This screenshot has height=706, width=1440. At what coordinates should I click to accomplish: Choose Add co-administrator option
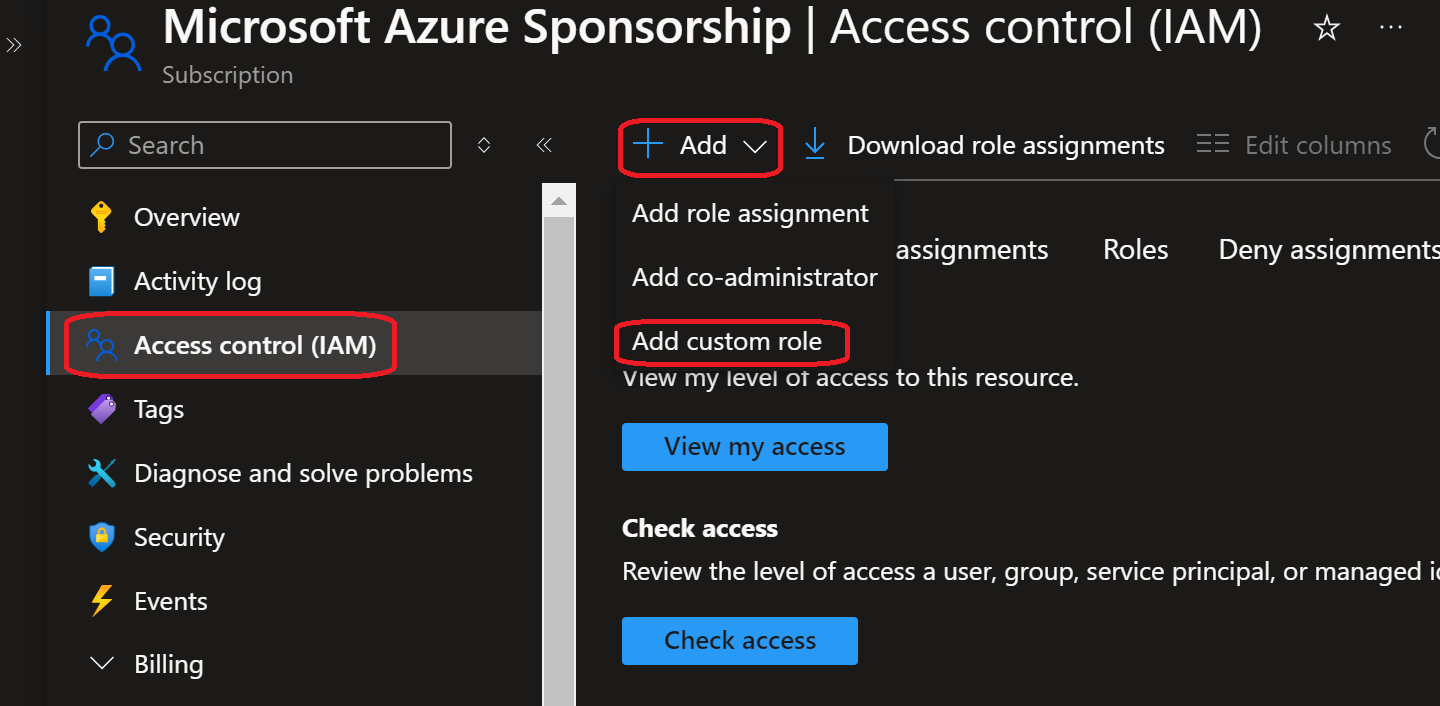point(754,278)
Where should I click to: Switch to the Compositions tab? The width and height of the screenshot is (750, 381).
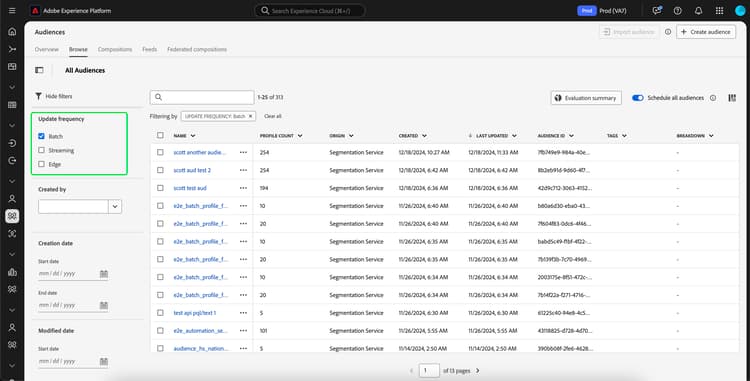tap(115, 49)
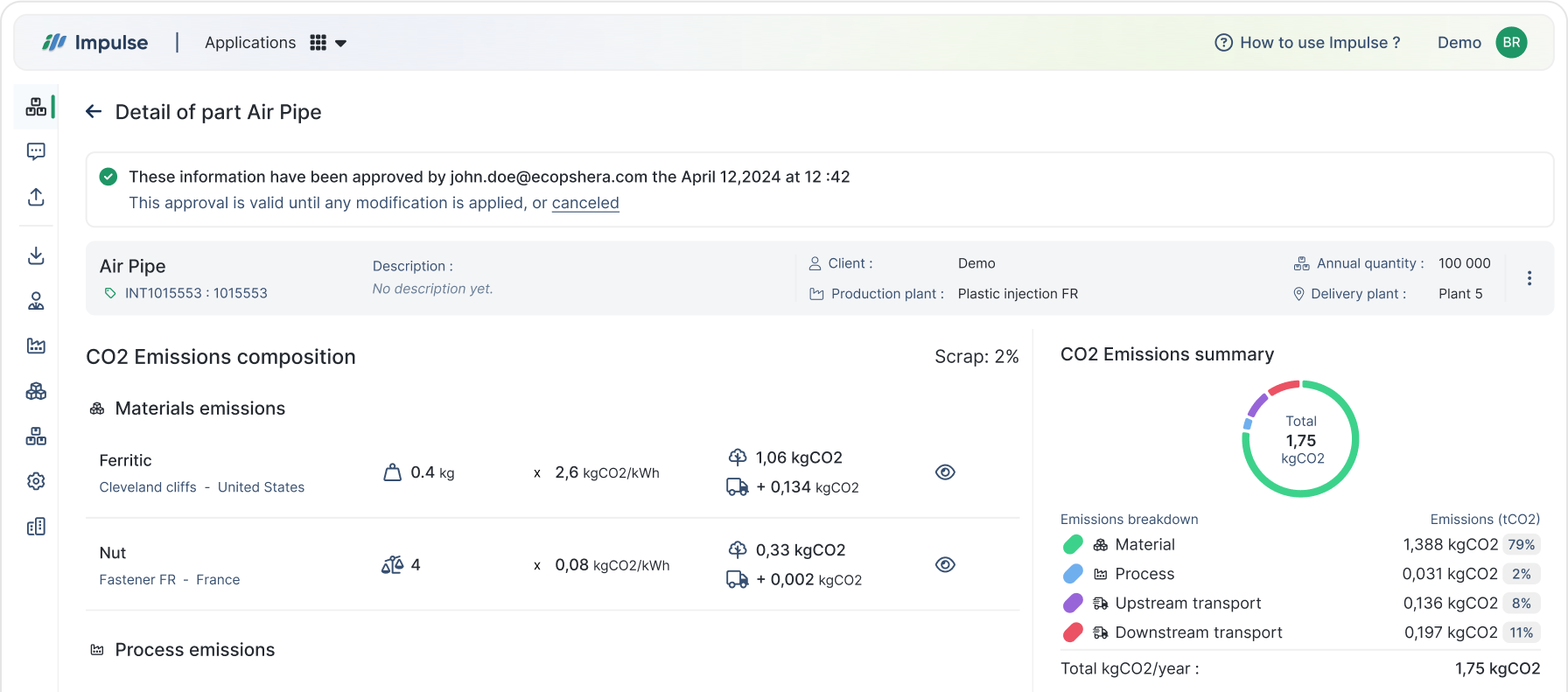Open the three-dot menu for Air Pipe

[x=1529, y=278]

#### Assignment
Please retype, exactly as they appear, the lines from the one with "Where should I" through the final line of the material, both included, and drop any pictures.

#### Written answer
Where should I click to: Switch to the Compositions tab? The width and height of the screenshot is (750, 381).
tap(115, 49)
Open the three-dot menu for Air Pipe

[x=1529, y=278]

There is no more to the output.